What needs to be done: Pull out each line in the entries below that contains the word "screenshot", matching its capitalization exactly.

┌─ Extracted entries

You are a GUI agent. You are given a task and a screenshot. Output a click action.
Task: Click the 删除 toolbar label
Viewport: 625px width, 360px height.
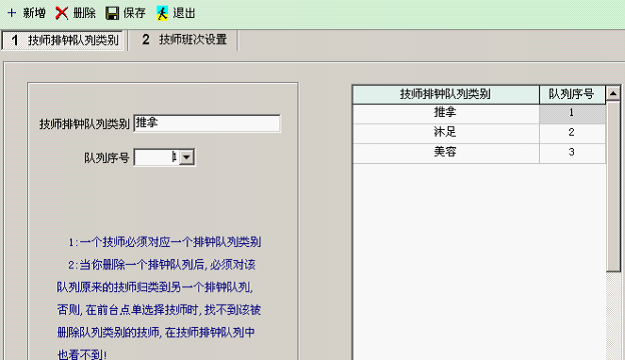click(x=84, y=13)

└─
┌─ Extracted entries

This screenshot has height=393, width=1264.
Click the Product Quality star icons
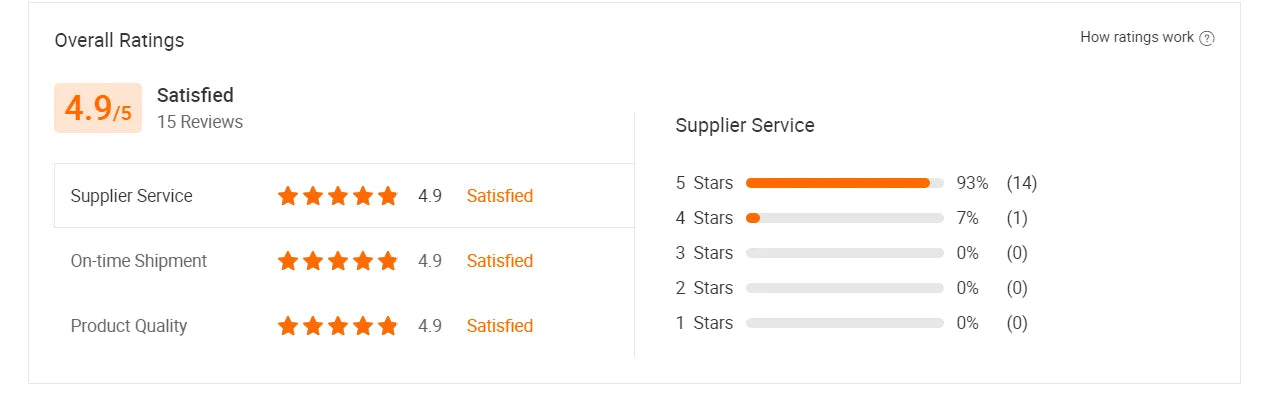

└─
┌─ Extracted entries

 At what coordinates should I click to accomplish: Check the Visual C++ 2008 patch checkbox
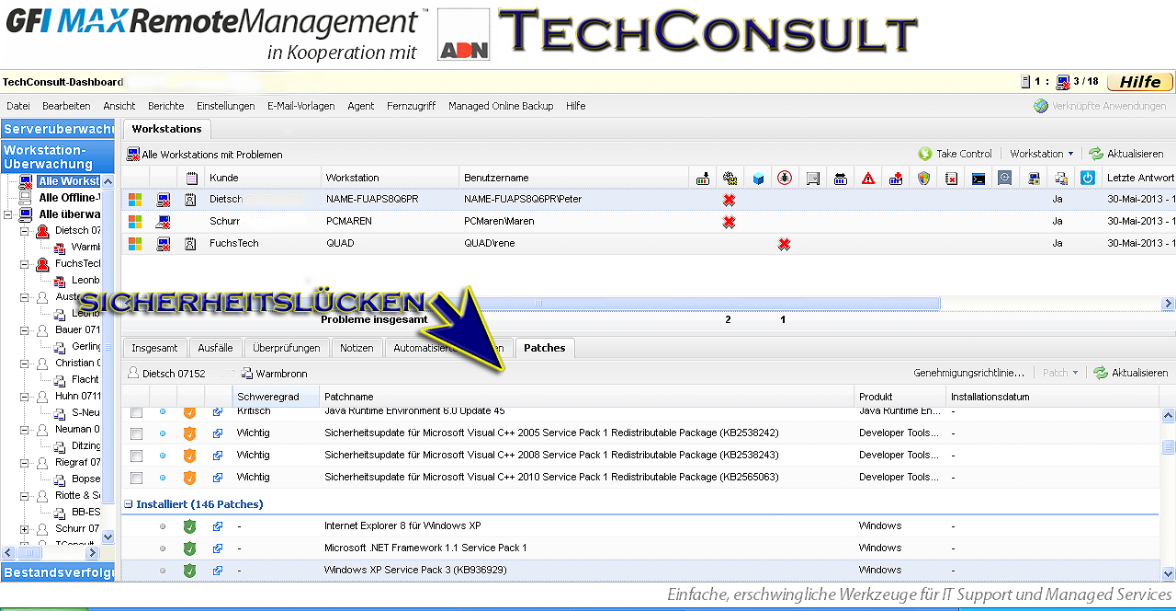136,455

└─

Result:
You are a GUI agent. You are given a task and a screenshot. Output a click action.
This screenshot has height=393, width=1264.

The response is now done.